Fino a fine girone d’andata la squadra di Nicola Ascoli era stata una delle certezze del campionato. Stabilmente nelle prime tre posizioni, con una solidità difensiva che rappresentava il vero marchio di fabbrica: 11 gol subiti in 17 partite, una media di 0,64 reti incassate a gara, da squadra di vertice. Un equilibrio costruito settimana dopo settimana, spesso più sull’organizzazione che sull’esuberanza offensiva.
Poi, nel giro di sette giorni, il cortocircuito. Cairese e Varese, due partite, due sconfitte, sei gol subiti. In novanta minuti scarsi il Chisola ha incassato oltre la metà delle reti subite in tutto il girone d’andata. La media, improvvisamente, schizza a 3 gol a partita. Un dato che da solo basta a spiegare perché il momento venga percepito come un vero crollo.
Il mondo, appunto, sembra essersi capovolto. Perché se la difesa – per mesi punto di forza – oggi scricchiola, l’attacco, storicamente il tallone d’Achille, sta invece producendo segnali opposti. Quattro gol segnati nelle ultime due gare, più di quanto spesso visto nell’arco di un mese durante l’andata. L’arrivo di Cavallotti e Gioacchino ha avuto un impatto indiretto ma evidente: anche senza timbro personale, la manovra è diventata più fluida, le soluzioni offensive sono aumentate, le difese avversarie vengono attaccate con più continuità.

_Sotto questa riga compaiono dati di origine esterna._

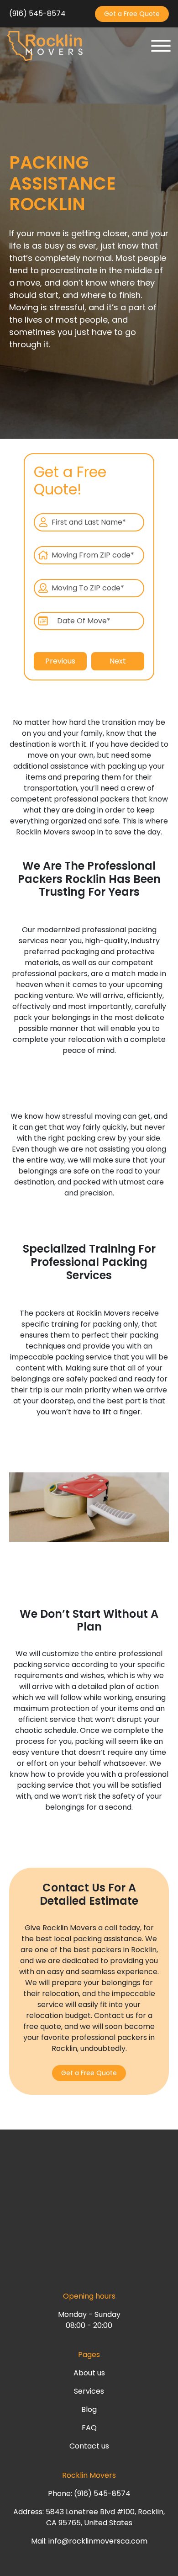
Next (118, 661)
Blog (89, 2409)
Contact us (89, 2446)
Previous (60, 661)
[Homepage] (45, 45)
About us (89, 2373)
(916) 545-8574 (37, 13)
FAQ (89, 2427)
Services (89, 2391)
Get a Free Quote (132, 13)
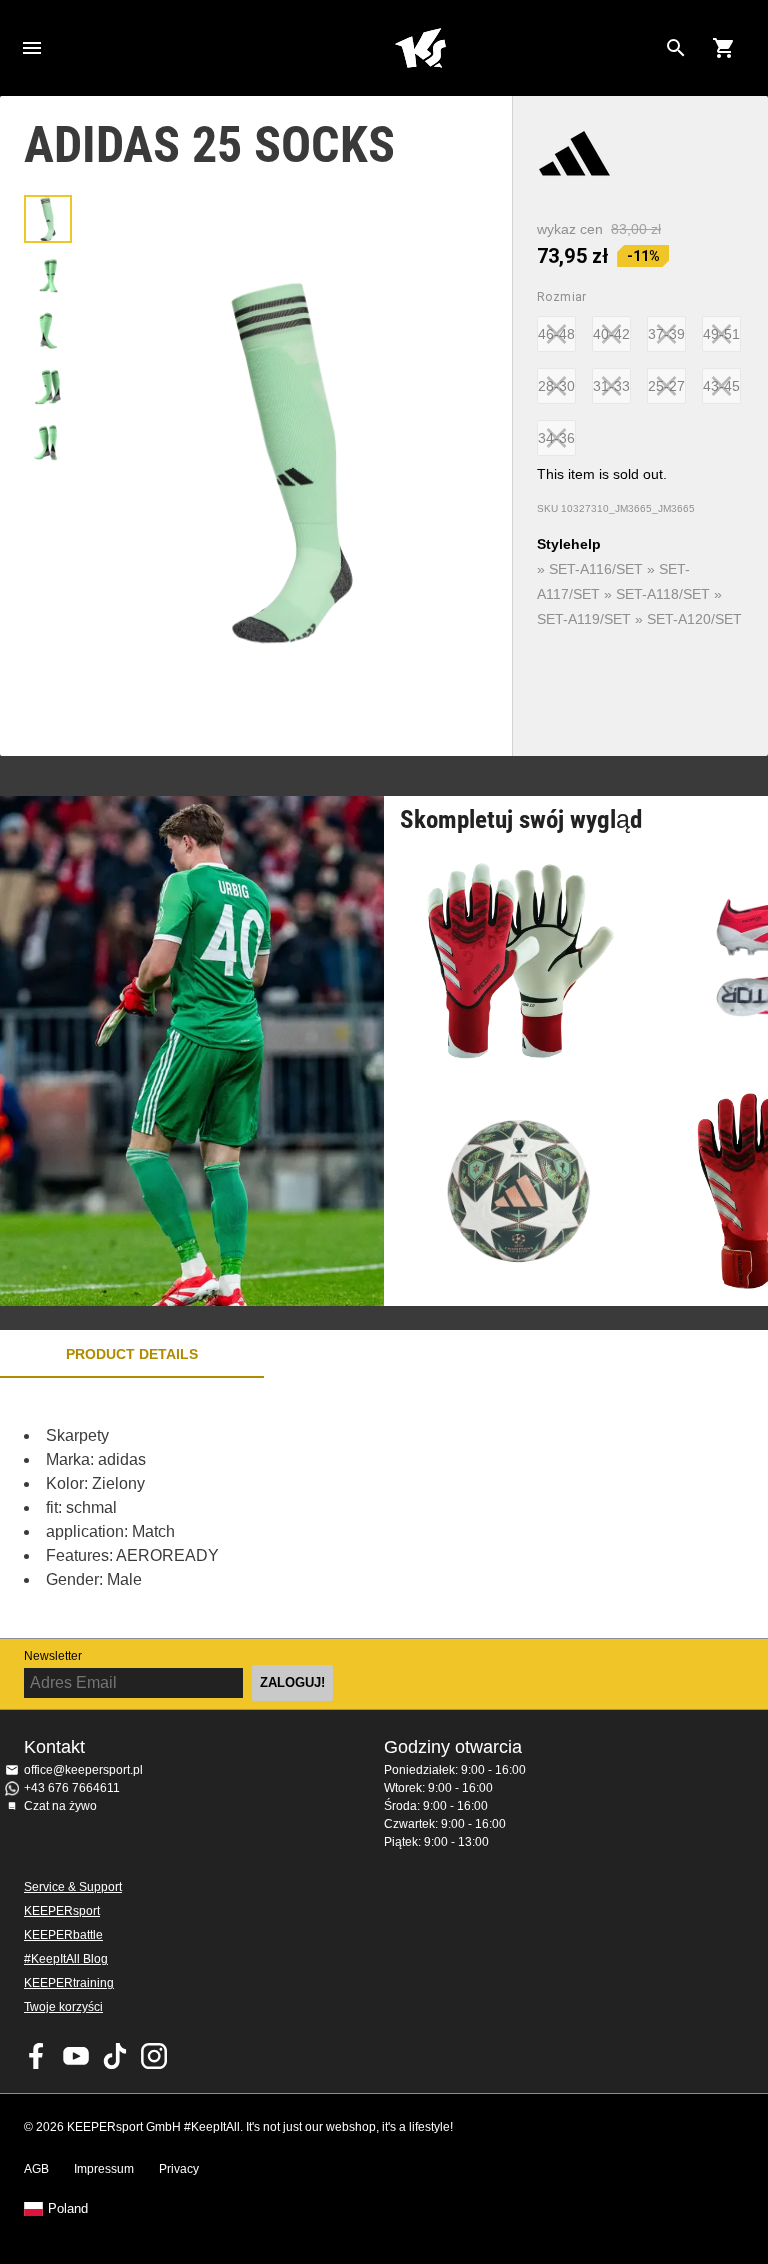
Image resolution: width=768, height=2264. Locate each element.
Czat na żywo (60, 1806)
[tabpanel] (350, 1508)
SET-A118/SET (663, 594)
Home (420, 48)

Il problema è che l’equilibrio si è spezzato dietro. E qui entra in gioco un altro fattore, meno misurabile ma non meno decisivo: la leadership. L’addio di Kamal Rizq rischia di pesare più nel medio-lungo periodo che nell’immediato. Non solo per ciò che garantiva tecnicamente, ma per il ruolo di riferimento nei momenti di gestione, quando c’è da rallentare, sporcare una partita, abbassare il ritmo. Proprio quello che è mancato nei finali contro Cairese e Varese.
Il Chisola resta una squadra forte, con numeri offensivi in crescita e una classifica ancora importante. Ma i dati raccontano una verità chiara: non è un problema di produzione, è un problema di controllo. E se l’inversione di tendenza difensiva non verrà corretta in fretta, il rischio è che il crollo non resti un episodio, ma diventi una fase.
Il campionato, fino a due settimane fa, sembrava una lunga marcia regolare. Oggi, per il Chisola, è improvvisamente diventato una salita ripida. E i numeri, più delle sensazioni, spiegano perché.